Jyoti Sharma, Cluster Innovation Centre, University of Delhi, India
Title of the talk:
Creativity in math classroom: A way forward for a democratic learning space
For most students and teachers, mathematics is a highly structured discipline, precisely defined, strictly organised and gives little freedom to experiment with ideas. Mathematicians take pride in working with a highly sophisticated and precise system of symbols, notations and representations. Any new mathematical idea has to pass the test of precision, generalization and formalization before entering the mathematics domain.
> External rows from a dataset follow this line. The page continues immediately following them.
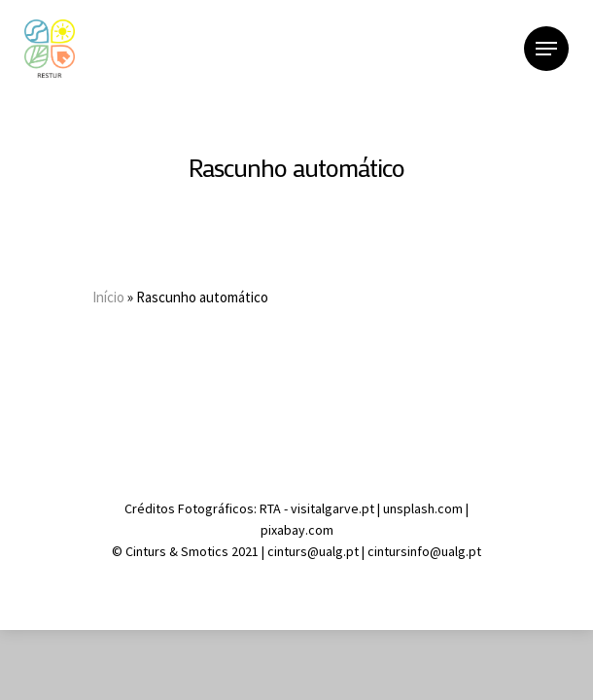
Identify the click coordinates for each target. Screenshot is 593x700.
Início (108, 297)
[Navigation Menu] (546, 49)
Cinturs (147, 551)
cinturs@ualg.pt (314, 551)
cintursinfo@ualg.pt (424, 551)
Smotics (204, 551)
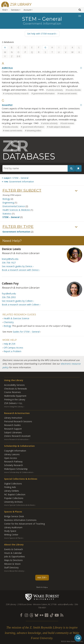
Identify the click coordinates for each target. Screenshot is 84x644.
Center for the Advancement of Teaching (24, 524)
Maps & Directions (14, 560)
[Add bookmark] (81, 68)
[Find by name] (39, 168)
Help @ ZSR (10, 344)
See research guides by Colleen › (18, 301)
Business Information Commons (20, 520)
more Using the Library (14, 406)
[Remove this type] (18, 182)
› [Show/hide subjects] (76, 191)
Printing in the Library (15, 400)
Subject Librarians (13, 432)
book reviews (68, 123)
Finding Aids (10, 487)
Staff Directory (11, 568)
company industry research (16, 94)
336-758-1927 (9, 262)
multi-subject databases (59, 127)
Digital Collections (13, 484)
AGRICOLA (7, 68)
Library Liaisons (12, 454)
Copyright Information (15, 450)
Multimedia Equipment (15, 396)
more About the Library (14, 571)
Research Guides (12, 425)
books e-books (74, 90)
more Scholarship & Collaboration (18, 472)
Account (27, 10)
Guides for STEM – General (26, 332)
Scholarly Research (14, 465)
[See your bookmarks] (78, 168)
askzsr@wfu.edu (65, 604)
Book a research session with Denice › (21, 270)
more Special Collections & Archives (19, 505)
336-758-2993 (9, 297)
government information (44, 94)
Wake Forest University (42, 597)
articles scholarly (56, 90)
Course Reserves (12, 392)
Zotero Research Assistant (17, 436)
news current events (68, 94)
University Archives (14, 502)
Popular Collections (14, 498)
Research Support (13, 429)
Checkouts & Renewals (16, 388)
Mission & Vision (12, 564)
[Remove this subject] (15, 178)
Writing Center (11, 534)
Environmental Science (14, 206)
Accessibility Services (14, 385)
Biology (6, 199)
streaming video (34, 130)
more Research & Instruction (16, 439)
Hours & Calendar (13, 553)
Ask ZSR (42, 578)
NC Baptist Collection (15, 494)
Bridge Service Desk (14, 516)
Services (15, 10)
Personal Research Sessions (18, 421)
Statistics (7, 214)
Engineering (8, 202)
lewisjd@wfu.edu (10, 259)
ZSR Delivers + (13, 403)
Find (4, 10)
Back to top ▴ (42, 587)
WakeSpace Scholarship (16, 469)
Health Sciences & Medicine (16, 210)
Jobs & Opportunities (14, 556)
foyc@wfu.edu (9, 294)
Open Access (10, 458)
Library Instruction (13, 418)
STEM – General (11, 217)
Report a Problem (12, 351)
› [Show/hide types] (76, 227)
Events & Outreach (14, 549)
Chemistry (9, 322)
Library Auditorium (13, 527)
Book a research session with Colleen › (21, 304)
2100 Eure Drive (24, 604)
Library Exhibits (12, 491)
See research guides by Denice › (18, 266)
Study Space (10, 531)
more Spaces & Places (14, 538)
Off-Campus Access (14, 348)
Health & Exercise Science (16, 318)
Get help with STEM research (42, 34)
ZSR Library (21, 4)
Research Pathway (13, 462)
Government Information (16, 232)
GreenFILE (7, 105)
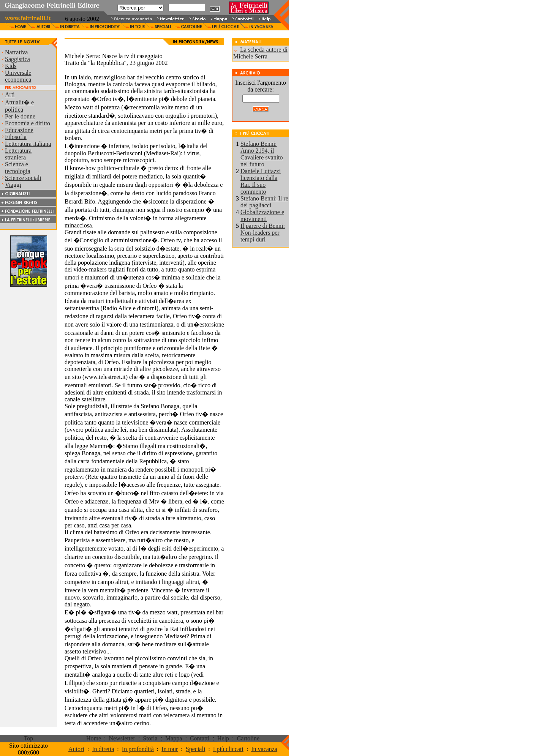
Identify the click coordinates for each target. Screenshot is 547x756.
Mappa (174, 738)
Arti (10, 94)
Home (93, 738)
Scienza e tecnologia (17, 167)
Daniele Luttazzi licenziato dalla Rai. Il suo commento (261, 181)
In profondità (138, 749)
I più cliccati (228, 749)
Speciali (196, 749)
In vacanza (264, 749)
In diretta (103, 749)
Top (28, 738)
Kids (11, 66)
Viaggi (13, 185)
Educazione (19, 130)
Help (223, 738)
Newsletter (122, 738)
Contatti (200, 738)
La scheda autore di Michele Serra (260, 53)
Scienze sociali (23, 178)
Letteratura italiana (28, 144)
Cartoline (248, 738)
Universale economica (18, 76)
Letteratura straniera (18, 154)
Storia (150, 738)
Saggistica (17, 59)
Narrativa (16, 52)
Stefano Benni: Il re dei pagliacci (264, 202)
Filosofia (16, 137)
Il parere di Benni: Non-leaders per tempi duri (262, 232)
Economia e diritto (27, 123)
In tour (169, 749)
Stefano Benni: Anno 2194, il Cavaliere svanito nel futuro (262, 154)
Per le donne (20, 116)
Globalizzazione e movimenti (262, 215)
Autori (76, 749)
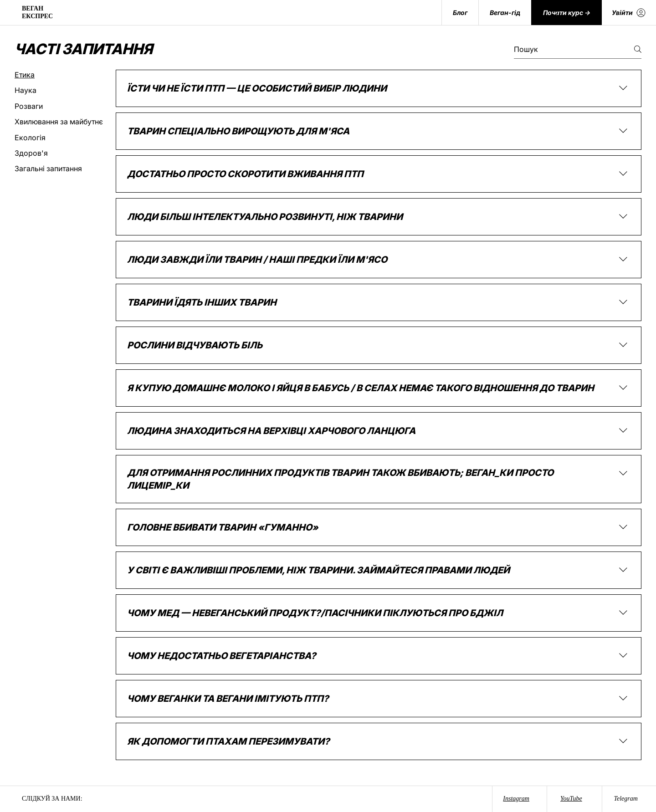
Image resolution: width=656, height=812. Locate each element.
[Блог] (460, 12)
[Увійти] (629, 12)
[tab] (59, 75)
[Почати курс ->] (566, 12)
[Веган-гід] (505, 12)
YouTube (571, 798)
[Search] (555, 13)
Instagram (516, 798)
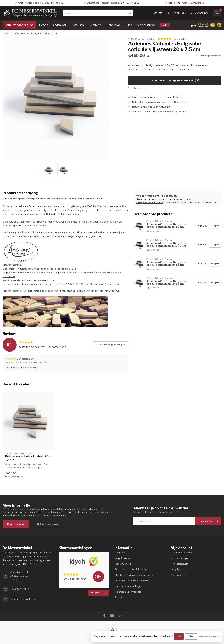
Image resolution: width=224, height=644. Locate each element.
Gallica (94, 284)
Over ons (120, 552)
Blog (129, 25)
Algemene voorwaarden (128, 592)
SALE (165, 25)
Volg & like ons (123, 558)
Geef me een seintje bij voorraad (175, 80)
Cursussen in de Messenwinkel (132, 580)
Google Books (113, 284)
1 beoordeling (180, 39)
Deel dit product (138, 88)
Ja (179, 636)
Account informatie (181, 552)
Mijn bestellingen (180, 558)
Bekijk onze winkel (48, 524)
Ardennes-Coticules (141, 39)
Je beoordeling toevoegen (110, 344)
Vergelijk (175, 569)
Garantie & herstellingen (128, 586)
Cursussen (78, 25)
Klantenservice (146, 25)
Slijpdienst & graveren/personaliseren (135, 575)
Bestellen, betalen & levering (131, 569)
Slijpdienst (95, 25)
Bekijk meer (98, 593)
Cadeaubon (60, 25)
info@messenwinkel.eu (150, 202)
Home (6, 34)
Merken (44, 25)
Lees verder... (40, 226)
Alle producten (179, 575)
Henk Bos (71, 269)
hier (86, 291)
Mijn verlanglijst (179, 564)
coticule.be (9, 276)
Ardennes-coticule (44, 280)
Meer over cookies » (209, 636)
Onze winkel (114, 25)
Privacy (118, 597)
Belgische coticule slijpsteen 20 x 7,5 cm (36, 34)
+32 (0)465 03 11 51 (21, 589)
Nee (191, 636)
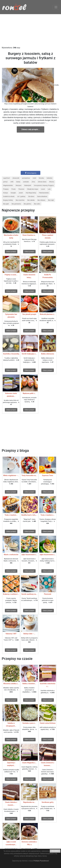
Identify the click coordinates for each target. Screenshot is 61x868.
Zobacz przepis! (11, 251)
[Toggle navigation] (56, 7)
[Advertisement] (30, 30)
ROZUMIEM (55, 851)
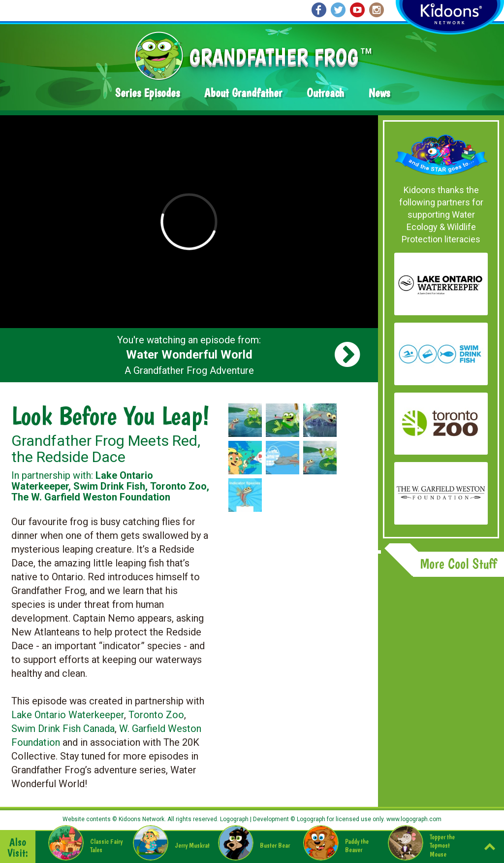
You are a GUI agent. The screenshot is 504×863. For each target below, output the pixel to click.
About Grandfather (243, 93)
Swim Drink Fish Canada (63, 729)
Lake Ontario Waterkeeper (67, 715)
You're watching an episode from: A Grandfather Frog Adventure (189, 355)
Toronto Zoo (156, 715)
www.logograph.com (413, 819)
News (379, 93)
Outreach (325, 93)
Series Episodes (147, 93)
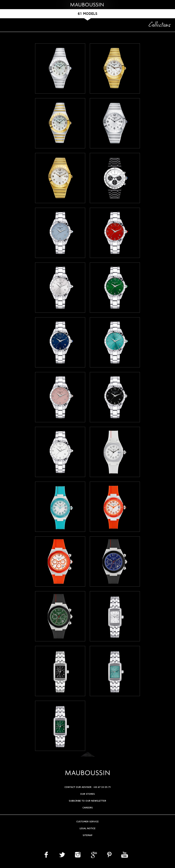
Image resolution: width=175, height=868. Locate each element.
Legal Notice (88, 828)
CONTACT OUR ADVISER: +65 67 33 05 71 (88, 787)
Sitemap (88, 835)
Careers (88, 808)
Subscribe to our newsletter (88, 801)
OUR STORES (88, 794)
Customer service (88, 822)
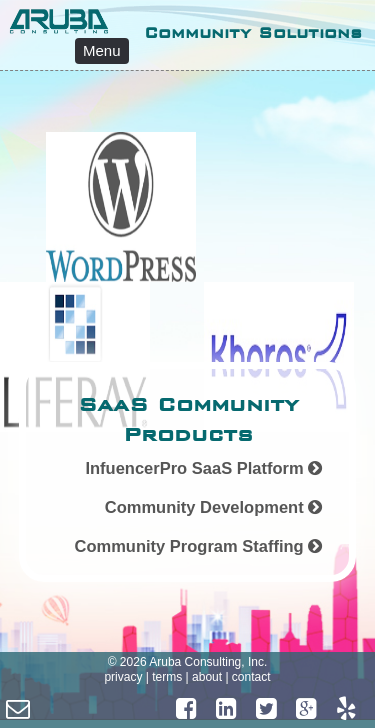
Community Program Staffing (198, 546)
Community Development (214, 507)
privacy (123, 677)
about (207, 677)
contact (251, 677)
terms (167, 677)
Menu (102, 50)
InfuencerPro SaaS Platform (203, 468)
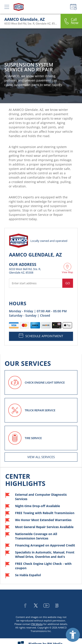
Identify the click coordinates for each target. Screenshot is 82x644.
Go (68, 283)
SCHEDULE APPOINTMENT (41, 336)
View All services (41, 457)
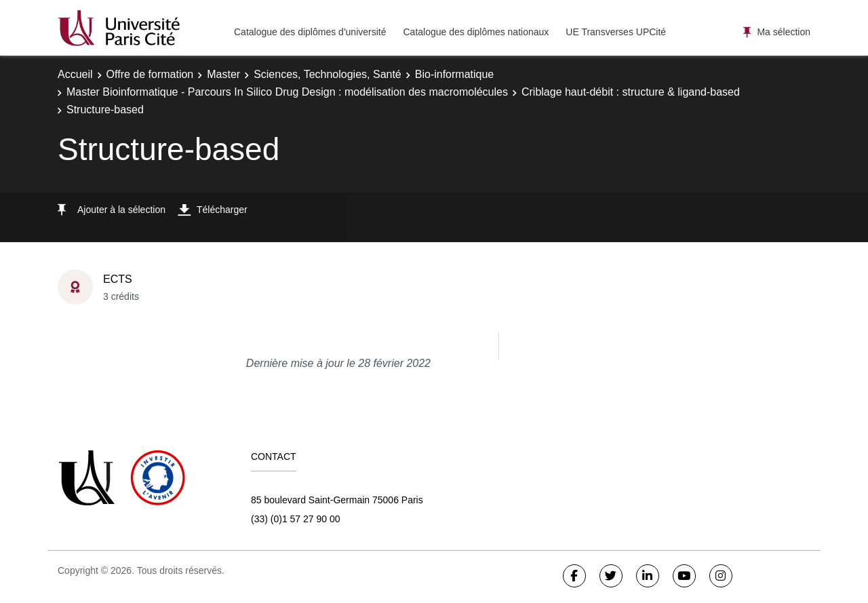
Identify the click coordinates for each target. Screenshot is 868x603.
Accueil (75, 74)
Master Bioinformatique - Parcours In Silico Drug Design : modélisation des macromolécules (287, 92)
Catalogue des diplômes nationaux (475, 32)
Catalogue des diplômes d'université (310, 32)
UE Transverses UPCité (616, 32)
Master (223, 74)
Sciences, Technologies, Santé (328, 74)
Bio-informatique (454, 74)
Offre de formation (150, 74)
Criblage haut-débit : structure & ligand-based (631, 92)
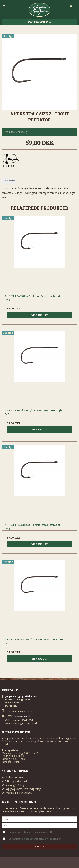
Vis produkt (40, 315)
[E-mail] (40, 825)
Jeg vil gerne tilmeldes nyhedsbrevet (42, 831)
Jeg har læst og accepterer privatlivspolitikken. (35, 839)
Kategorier (40, 22)
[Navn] (40, 819)
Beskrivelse (9, 181)
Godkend (40, 846)
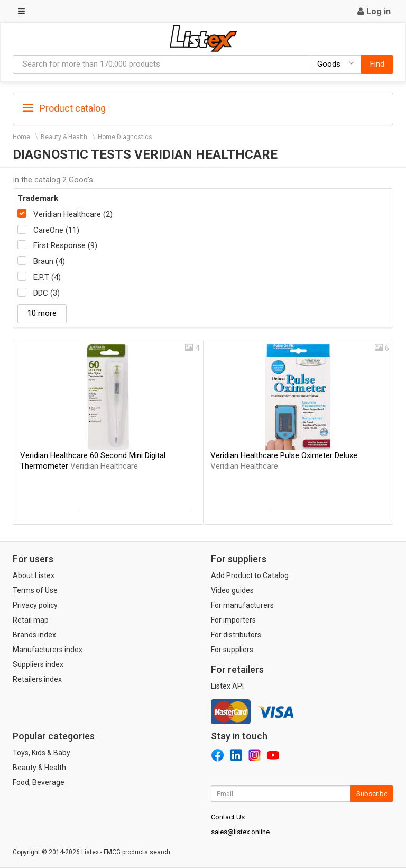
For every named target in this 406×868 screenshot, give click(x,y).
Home (21, 137)
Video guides (232, 590)
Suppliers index (38, 664)
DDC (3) (47, 293)
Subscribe (372, 793)
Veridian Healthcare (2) (73, 214)
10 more (42, 313)
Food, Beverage (39, 782)
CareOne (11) (56, 230)
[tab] (203, 107)
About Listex (33, 575)
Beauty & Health (64, 137)
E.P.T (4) (47, 277)
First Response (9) (65, 245)
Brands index (34, 635)
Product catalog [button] (64, 108)
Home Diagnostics (125, 137)
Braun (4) (49, 261)
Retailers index (37, 679)
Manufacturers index (48, 650)
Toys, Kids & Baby (41, 753)
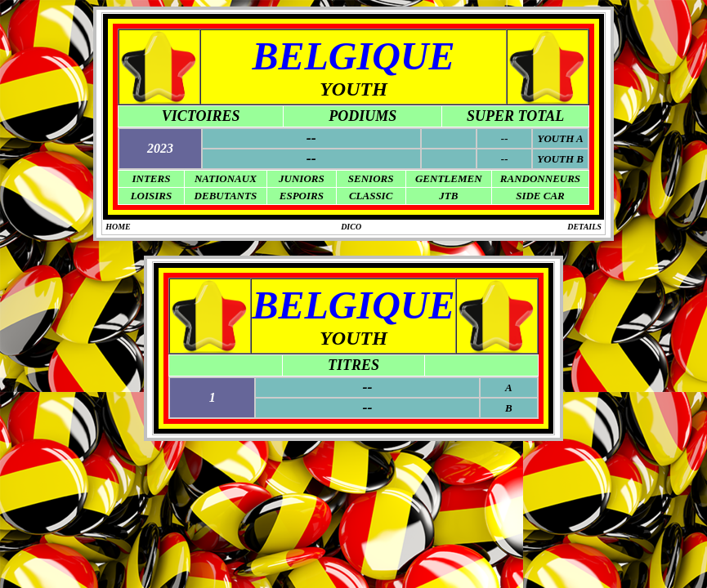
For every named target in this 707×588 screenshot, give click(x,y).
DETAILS (584, 226)
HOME (118, 226)
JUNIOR (298, 178)
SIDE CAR (540, 195)
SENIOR (368, 178)
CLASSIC (370, 195)
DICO (351, 226)
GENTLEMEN (449, 178)
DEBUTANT (222, 195)
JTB (448, 195)
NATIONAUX (226, 178)
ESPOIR (298, 195)
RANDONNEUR (537, 178)
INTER (148, 178)
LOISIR (148, 195)
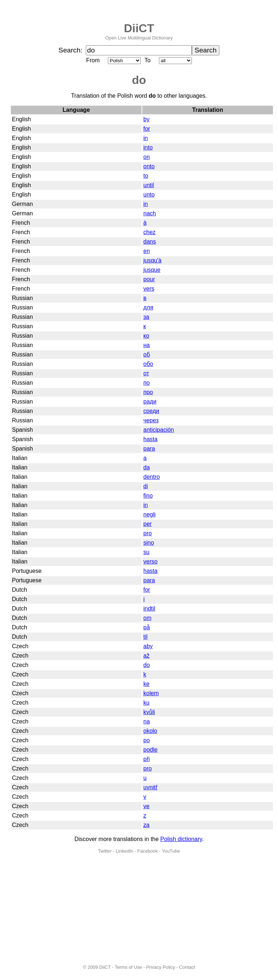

There is another perspective of viewing mathematics as a field of ideas, insight, innovation and freedom. Mathematics has the novelty of ideas, the synergy of thought processes, courage of validation & generalization, power of abstraction, the scope of applications and freedom of expansion. It is disheartening to see that the creative perspective of mathematics as a subject of study is either ignored or kept out of reach to young learners. Students are not given enough opportunities to play with mathematical ideas, communicate mathematically or work mathematically from different perspectives.
With this perspective in mind, a Mathematics Creativity Test (MCT) is developed and used to assess mathematical creativity. Further, a five-day teachers’ training module is developed to help teachers create a democratic learning space using MCT. The proposed seminar will present the outline of MCT and how it can be used to assess and foster mathematical creativity in the classroom.